Published online by Cambridge University Press: 07 September 2010
It is hardly an exaggeration to say that, in the age of the classical lawyers, Roman commerce was mainly in the hands of slaves. The commercial importance of different slaves would of course vary greatly. The body-servant, the farm labourer, the coachman, have no importance in this connexion, and there were many degrees between their position, and that of a dispensator or steward, who seems often to have been allowed almost a free hand. The Digest gives us several striking instances. A slave might carry on a bank, with or without orders, the master's rights varying according as it was or was not with the peculium. A slave might be a member of a firm, and his master's notice to him, without notice to the other party, would not end the partnership. Even sale of the slave would not, in fact, end the firm: the new master would acquire the rights from the date of transfer, though as a slave's faculty is purely derivative the firm would be technically a new one.
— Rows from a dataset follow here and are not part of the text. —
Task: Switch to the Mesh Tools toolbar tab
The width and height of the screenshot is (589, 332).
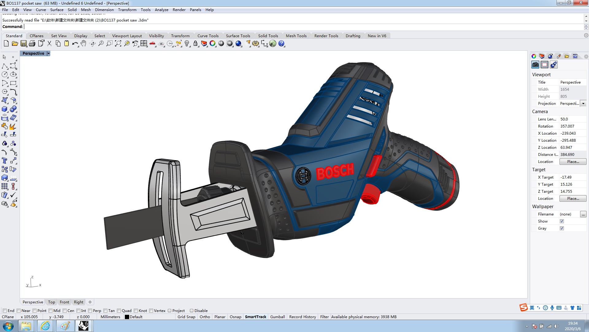Action: pos(296,36)
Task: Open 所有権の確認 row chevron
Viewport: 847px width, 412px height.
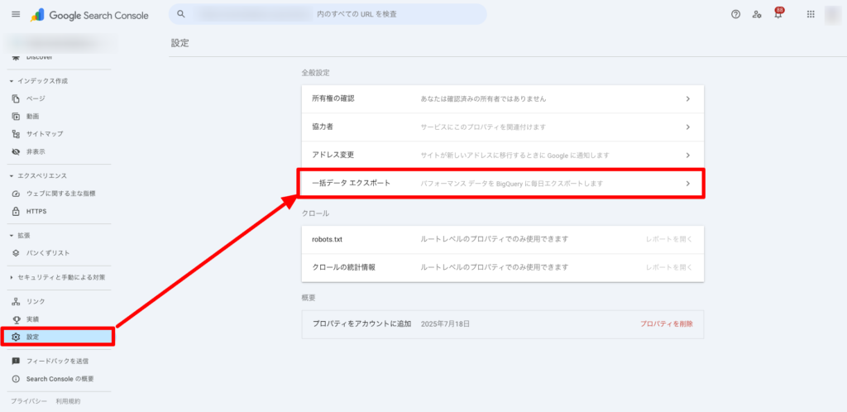Action: (687, 98)
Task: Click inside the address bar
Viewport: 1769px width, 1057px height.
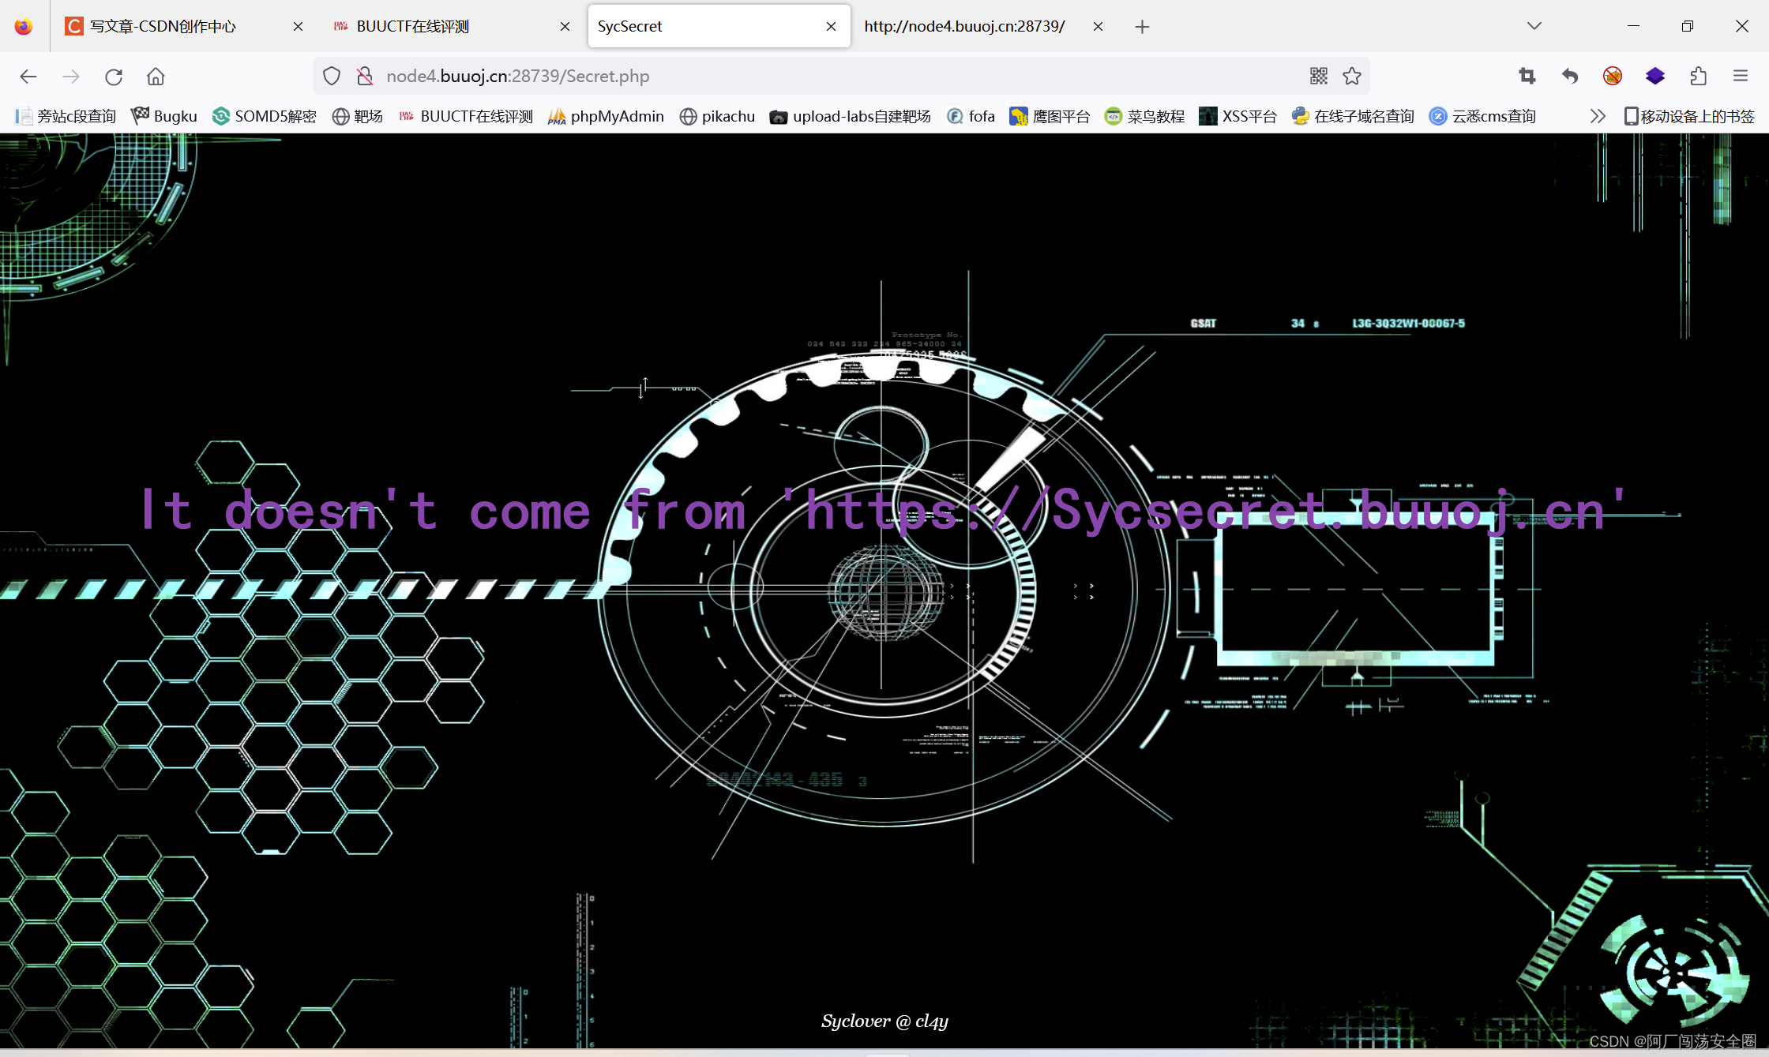Action: [x=790, y=76]

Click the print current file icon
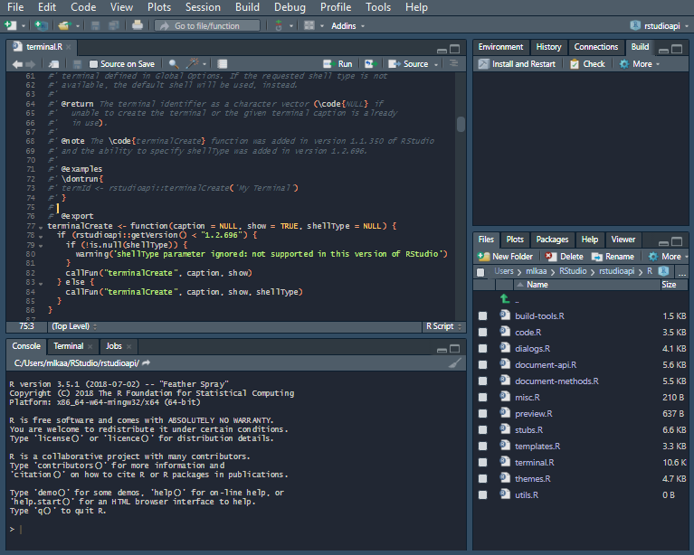tap(137, 25)
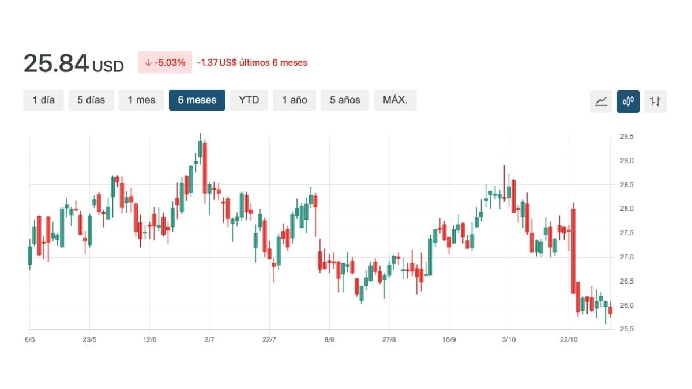Click the tall red candle at 22/10
The width and height of the screenshot is (692, 389).
[574, 251]
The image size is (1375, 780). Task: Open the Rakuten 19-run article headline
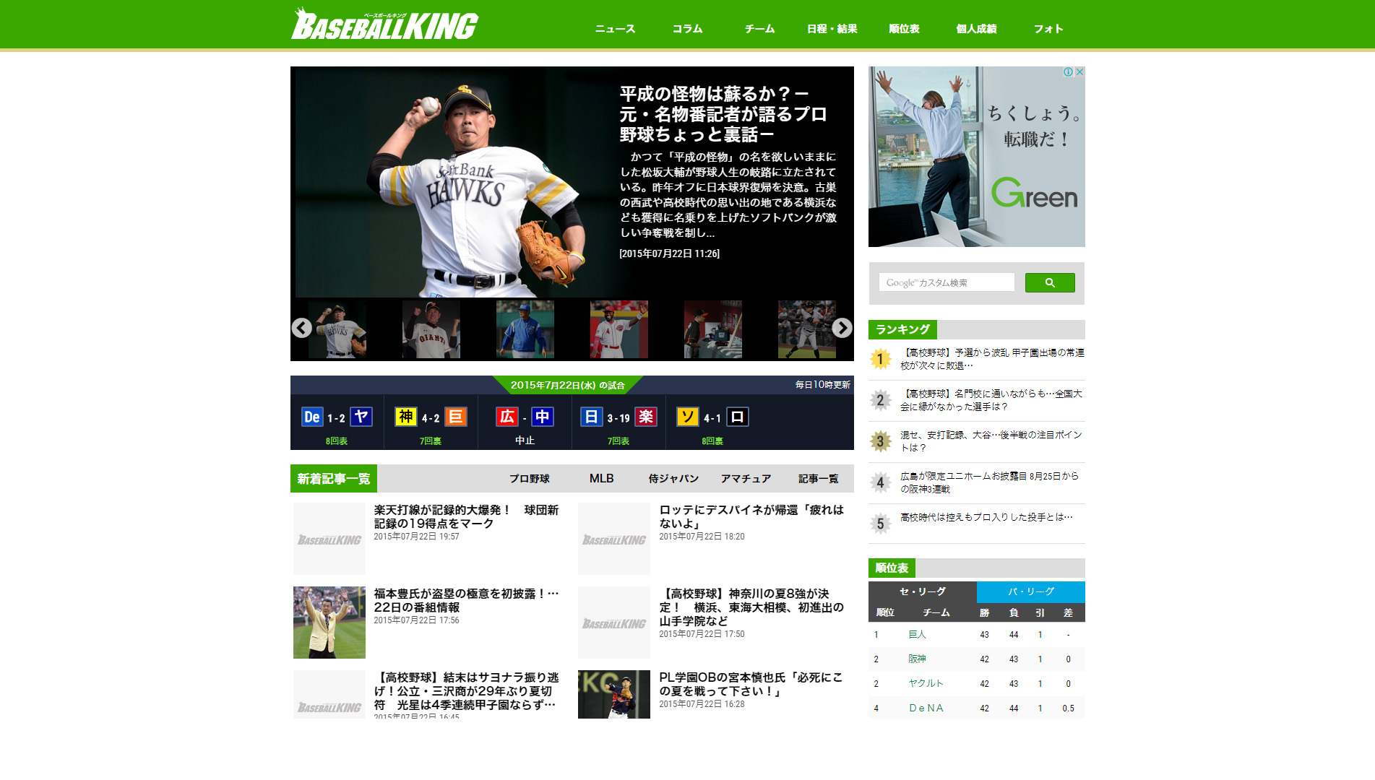[x=466, y=516]
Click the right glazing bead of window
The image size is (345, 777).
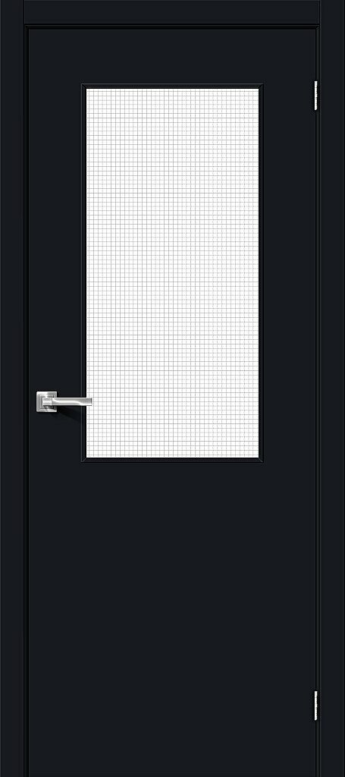point(261,273)
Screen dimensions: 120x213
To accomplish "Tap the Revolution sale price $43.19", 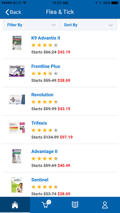I will coord(64,109).
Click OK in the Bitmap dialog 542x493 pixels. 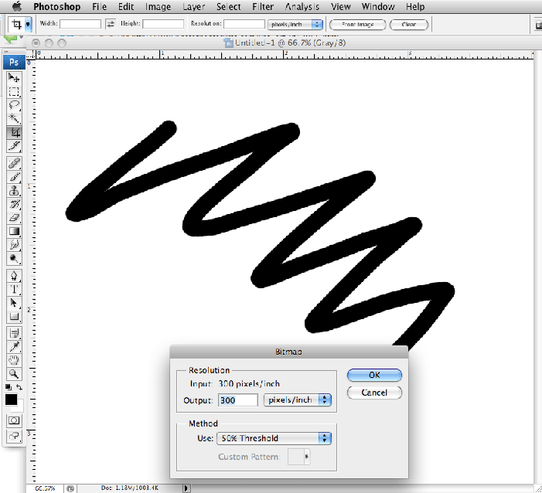(374, 376)
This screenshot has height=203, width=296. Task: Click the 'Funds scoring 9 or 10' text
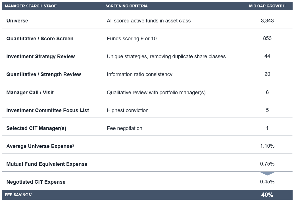132,39
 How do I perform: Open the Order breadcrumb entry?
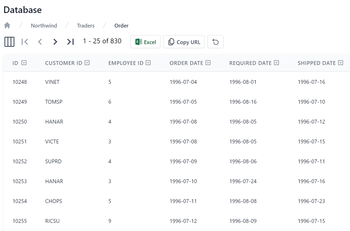click(x=121, y=25)
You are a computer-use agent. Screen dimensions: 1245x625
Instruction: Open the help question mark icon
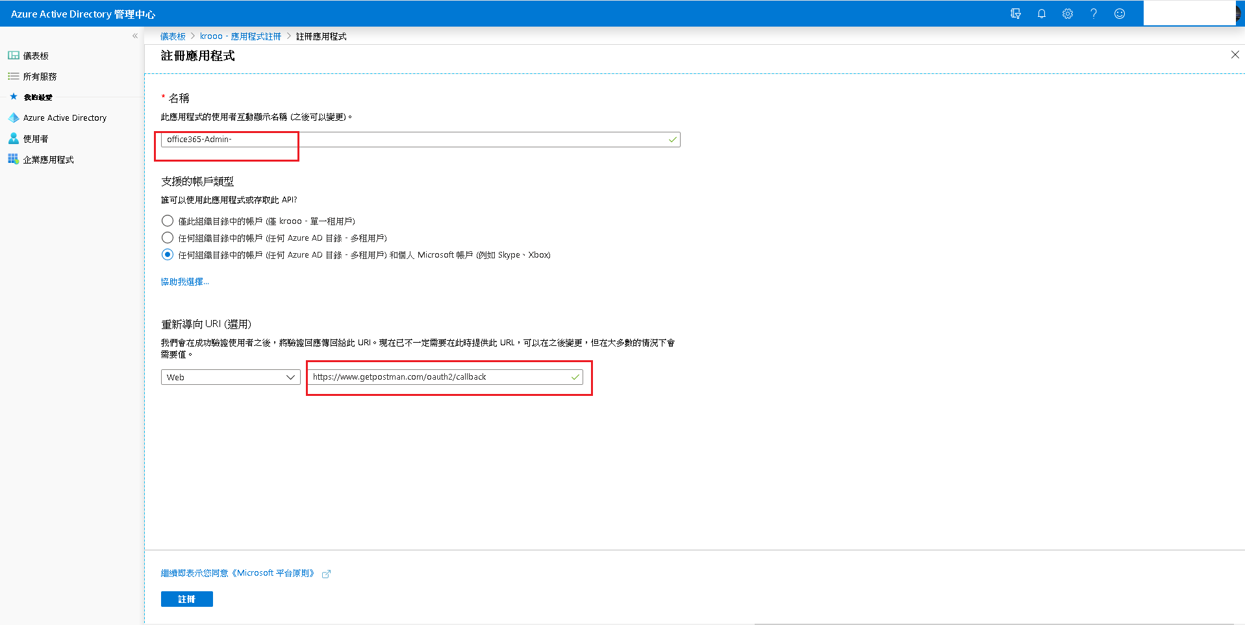1094,14
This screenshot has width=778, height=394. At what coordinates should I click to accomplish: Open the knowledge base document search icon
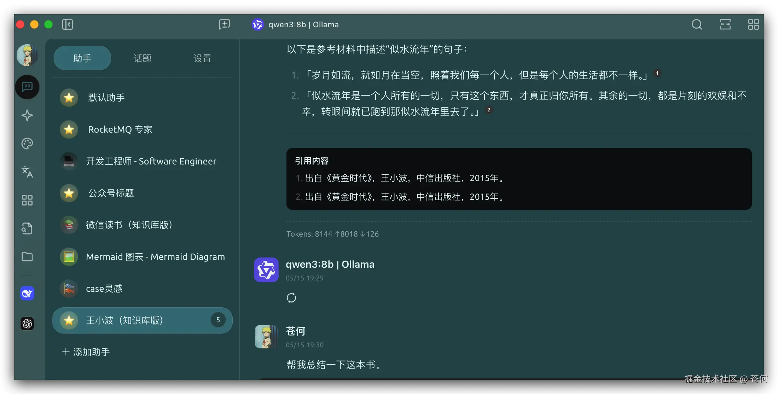point(27,228)
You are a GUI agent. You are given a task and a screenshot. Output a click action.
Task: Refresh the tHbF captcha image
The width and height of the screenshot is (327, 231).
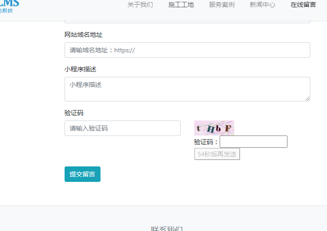pyautogui.click(x=214, y=128)
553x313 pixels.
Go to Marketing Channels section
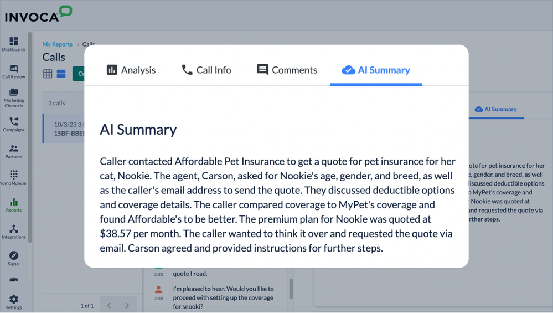coord(14,98)
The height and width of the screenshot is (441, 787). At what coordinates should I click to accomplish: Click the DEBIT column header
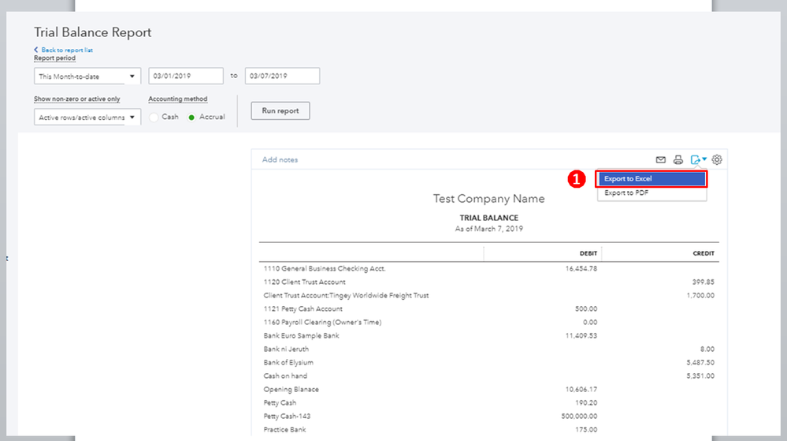[588, 254]
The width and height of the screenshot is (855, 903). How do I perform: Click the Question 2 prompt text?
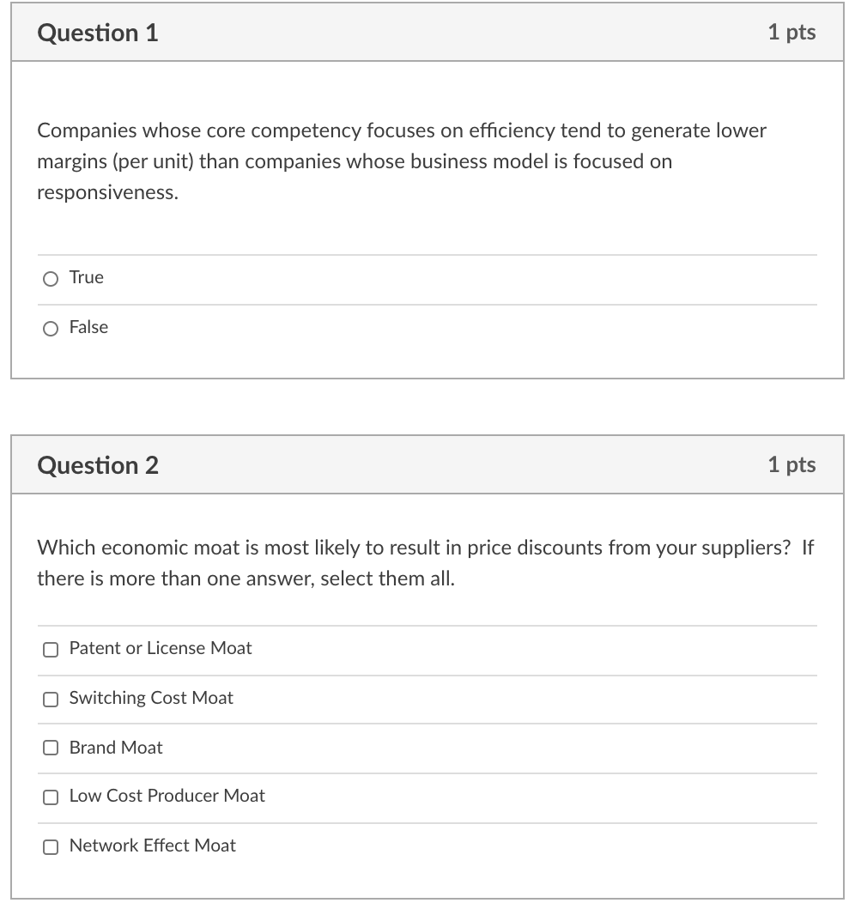pyautogui.click(x=426, y=562)
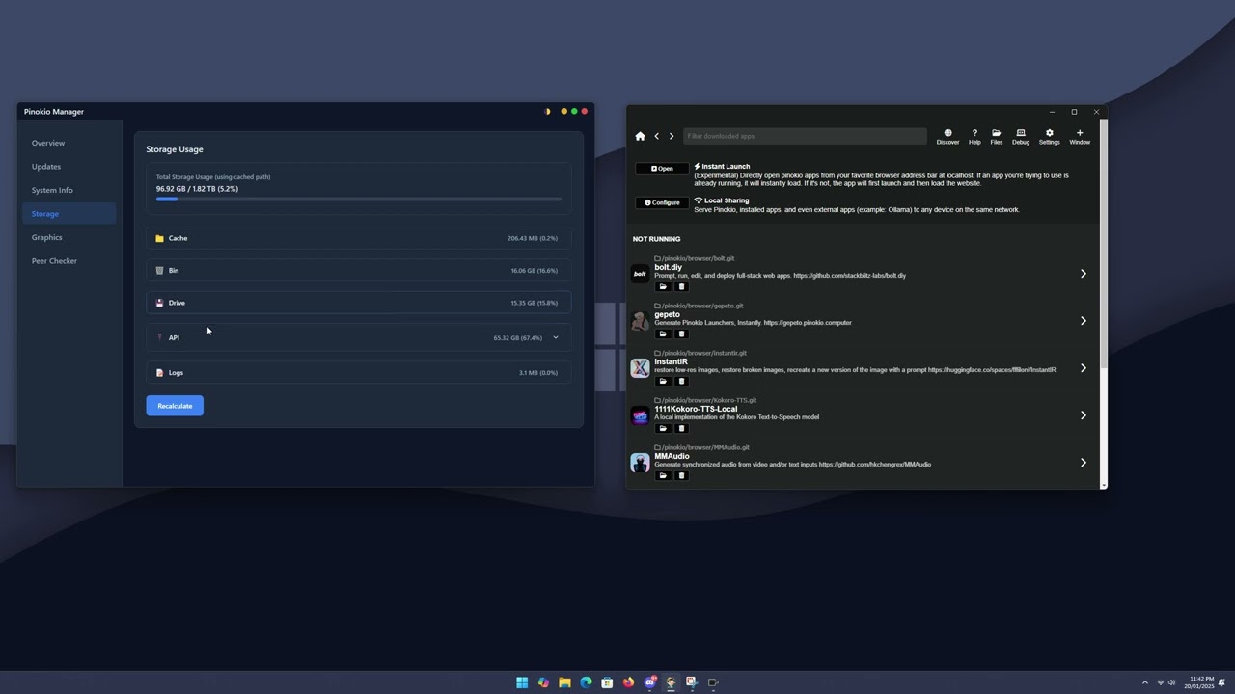Open bolt.diy app folder icon
This screenshot has width=1235, height=694.
pyautogui.click(x=663, y=286)
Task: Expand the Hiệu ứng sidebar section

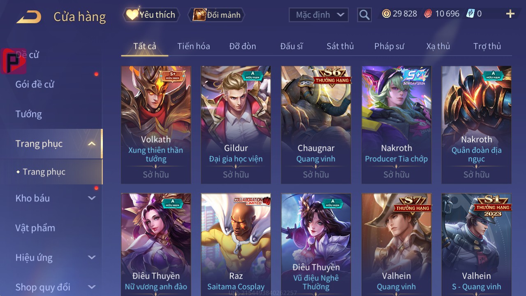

A dominus can acquire or continue possession through a servus or ancilla. But possession differs from other rights in that it has an element of consciousness. A man may begin to own without knowing it, but he cannot ordinarily so acquire possession. Accordingly we learn that (apart from peculium) a man does not possess what his slave has received, unless and until he knows of it. When he learns the fact he possesses, and he is said to possess by his own animus and the slave's corpus.